Records from a data source:
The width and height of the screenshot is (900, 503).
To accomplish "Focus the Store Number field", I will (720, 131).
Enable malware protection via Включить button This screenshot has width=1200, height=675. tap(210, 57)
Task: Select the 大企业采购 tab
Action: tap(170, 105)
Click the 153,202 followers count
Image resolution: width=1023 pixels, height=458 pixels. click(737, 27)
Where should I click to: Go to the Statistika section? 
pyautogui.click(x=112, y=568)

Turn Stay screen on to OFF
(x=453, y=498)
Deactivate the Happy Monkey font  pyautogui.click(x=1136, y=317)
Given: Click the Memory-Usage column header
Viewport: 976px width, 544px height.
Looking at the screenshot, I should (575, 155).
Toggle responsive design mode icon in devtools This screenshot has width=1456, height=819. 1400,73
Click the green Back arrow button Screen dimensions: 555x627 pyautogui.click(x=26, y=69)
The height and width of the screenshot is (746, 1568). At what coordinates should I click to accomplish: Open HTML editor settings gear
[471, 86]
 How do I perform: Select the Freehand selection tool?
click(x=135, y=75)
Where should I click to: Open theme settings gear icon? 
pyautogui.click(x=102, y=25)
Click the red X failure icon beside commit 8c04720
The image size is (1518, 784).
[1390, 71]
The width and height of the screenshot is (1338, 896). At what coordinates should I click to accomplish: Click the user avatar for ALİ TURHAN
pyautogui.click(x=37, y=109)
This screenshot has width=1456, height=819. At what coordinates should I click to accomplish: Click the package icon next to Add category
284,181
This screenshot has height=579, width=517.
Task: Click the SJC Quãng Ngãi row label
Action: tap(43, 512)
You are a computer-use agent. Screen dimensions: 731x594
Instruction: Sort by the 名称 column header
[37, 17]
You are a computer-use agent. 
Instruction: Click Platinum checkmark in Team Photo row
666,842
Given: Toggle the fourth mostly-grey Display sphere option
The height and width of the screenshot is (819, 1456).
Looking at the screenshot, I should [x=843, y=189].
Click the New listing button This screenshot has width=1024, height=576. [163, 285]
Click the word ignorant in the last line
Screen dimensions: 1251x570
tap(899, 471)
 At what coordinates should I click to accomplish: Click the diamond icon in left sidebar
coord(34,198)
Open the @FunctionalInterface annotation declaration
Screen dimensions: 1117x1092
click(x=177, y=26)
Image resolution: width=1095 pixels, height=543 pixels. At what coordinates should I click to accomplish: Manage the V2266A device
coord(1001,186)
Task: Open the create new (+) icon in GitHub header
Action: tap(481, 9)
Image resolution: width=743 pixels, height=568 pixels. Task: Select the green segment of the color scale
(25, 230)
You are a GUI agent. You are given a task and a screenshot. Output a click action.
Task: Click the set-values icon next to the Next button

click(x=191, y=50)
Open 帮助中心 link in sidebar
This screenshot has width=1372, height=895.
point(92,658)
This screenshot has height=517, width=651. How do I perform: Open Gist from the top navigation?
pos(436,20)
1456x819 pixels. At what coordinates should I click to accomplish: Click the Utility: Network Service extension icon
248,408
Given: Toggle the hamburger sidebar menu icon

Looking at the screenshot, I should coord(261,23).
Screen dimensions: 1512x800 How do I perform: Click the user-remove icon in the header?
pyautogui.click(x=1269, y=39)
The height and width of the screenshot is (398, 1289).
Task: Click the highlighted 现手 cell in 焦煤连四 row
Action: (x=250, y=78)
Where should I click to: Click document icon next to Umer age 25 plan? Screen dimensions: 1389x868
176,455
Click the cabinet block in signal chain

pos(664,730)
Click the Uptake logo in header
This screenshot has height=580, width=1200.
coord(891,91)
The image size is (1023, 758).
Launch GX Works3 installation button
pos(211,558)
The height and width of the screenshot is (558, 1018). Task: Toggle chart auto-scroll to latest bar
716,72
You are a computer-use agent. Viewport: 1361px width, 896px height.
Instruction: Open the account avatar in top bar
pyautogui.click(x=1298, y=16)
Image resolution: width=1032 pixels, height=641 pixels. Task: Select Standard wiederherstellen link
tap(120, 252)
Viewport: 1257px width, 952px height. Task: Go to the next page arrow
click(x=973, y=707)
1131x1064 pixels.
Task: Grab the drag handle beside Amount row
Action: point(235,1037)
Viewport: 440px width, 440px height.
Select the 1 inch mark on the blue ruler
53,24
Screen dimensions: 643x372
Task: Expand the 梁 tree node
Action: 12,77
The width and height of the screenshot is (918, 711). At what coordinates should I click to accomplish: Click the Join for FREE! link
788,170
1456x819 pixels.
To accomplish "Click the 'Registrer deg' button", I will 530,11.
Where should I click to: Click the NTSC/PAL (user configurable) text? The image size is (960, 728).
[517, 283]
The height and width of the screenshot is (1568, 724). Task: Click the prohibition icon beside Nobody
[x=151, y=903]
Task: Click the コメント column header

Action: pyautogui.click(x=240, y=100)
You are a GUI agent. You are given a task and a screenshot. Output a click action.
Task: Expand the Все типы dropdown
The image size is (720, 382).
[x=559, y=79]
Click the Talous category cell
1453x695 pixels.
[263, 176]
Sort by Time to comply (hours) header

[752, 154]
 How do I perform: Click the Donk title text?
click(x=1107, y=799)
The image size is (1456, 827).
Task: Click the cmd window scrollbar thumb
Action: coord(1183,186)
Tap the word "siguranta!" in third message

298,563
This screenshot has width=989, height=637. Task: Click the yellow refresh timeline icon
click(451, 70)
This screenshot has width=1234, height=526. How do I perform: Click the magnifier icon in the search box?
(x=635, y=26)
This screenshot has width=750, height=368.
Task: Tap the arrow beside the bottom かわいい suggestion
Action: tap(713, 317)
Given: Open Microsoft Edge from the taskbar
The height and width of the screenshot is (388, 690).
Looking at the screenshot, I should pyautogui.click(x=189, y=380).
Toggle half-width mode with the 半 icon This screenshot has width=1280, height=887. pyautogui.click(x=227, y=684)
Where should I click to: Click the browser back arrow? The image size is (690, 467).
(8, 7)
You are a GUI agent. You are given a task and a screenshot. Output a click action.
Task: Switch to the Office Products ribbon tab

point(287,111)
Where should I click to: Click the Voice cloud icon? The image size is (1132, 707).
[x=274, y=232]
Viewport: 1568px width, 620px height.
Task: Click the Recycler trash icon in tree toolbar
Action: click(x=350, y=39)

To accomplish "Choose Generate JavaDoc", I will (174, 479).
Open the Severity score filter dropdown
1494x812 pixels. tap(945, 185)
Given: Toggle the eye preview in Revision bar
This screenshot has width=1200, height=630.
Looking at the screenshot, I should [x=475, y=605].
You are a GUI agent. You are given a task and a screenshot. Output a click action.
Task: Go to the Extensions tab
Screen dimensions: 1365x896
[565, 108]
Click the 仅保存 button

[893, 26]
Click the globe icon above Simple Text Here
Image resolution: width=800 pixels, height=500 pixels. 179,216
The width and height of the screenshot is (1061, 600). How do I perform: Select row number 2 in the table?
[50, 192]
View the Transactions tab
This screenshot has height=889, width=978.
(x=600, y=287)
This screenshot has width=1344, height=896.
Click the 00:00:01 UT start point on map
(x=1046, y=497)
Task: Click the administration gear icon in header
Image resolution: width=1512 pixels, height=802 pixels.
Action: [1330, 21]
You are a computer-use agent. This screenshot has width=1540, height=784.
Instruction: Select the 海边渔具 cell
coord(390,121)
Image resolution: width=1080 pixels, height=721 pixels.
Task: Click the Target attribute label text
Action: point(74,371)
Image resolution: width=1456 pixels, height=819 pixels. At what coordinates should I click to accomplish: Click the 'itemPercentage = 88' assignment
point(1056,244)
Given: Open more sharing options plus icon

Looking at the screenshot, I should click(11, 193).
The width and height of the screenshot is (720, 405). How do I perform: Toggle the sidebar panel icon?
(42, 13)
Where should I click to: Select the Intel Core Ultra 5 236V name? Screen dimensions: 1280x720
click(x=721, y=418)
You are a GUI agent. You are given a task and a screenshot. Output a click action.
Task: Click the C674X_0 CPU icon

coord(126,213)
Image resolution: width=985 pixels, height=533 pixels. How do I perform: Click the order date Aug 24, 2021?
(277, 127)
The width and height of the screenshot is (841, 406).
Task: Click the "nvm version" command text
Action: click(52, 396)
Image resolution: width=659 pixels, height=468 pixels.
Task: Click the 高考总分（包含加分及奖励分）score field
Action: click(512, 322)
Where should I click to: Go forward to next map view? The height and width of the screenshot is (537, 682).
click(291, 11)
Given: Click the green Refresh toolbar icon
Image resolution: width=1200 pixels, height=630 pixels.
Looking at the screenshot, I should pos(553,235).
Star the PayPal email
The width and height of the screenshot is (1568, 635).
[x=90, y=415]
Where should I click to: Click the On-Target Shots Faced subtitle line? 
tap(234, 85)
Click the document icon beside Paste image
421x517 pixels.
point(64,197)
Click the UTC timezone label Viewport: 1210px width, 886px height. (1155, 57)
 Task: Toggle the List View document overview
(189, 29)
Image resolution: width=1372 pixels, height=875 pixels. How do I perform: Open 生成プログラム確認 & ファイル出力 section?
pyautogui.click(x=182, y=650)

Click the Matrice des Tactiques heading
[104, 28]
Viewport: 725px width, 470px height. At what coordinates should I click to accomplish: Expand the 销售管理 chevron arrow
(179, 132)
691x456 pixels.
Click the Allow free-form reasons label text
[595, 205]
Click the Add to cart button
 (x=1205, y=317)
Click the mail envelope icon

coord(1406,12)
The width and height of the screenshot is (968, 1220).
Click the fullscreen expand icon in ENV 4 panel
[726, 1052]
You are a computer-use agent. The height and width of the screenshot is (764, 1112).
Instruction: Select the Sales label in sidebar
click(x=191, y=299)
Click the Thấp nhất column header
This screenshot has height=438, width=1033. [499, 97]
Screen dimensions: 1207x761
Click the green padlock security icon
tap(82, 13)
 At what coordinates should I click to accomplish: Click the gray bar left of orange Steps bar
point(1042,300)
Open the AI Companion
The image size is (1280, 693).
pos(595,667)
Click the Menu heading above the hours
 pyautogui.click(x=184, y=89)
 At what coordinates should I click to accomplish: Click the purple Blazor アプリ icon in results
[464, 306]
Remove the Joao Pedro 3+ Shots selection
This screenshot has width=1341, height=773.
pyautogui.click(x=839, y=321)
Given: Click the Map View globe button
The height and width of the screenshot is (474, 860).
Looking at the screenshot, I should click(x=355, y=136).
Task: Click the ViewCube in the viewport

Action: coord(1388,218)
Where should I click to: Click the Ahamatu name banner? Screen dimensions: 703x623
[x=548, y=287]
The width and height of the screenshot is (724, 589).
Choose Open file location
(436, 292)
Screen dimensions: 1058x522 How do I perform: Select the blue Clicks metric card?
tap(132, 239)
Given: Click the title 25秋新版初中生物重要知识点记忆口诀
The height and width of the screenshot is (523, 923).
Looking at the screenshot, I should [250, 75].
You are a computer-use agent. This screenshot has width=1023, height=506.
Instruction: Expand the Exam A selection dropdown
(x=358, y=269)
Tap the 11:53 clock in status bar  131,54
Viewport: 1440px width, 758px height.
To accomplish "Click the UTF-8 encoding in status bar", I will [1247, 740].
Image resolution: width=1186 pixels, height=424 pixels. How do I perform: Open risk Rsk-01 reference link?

▶ [INSTRUCTIONS TO FOLLOW]
Find each line in the items above that contains the string "word" and copy those lines. The match is case-sensitive.

▶ [WRITTEN ANSWER]
Click the word ignorant in the last line
Tap the word "siguranta!" in third message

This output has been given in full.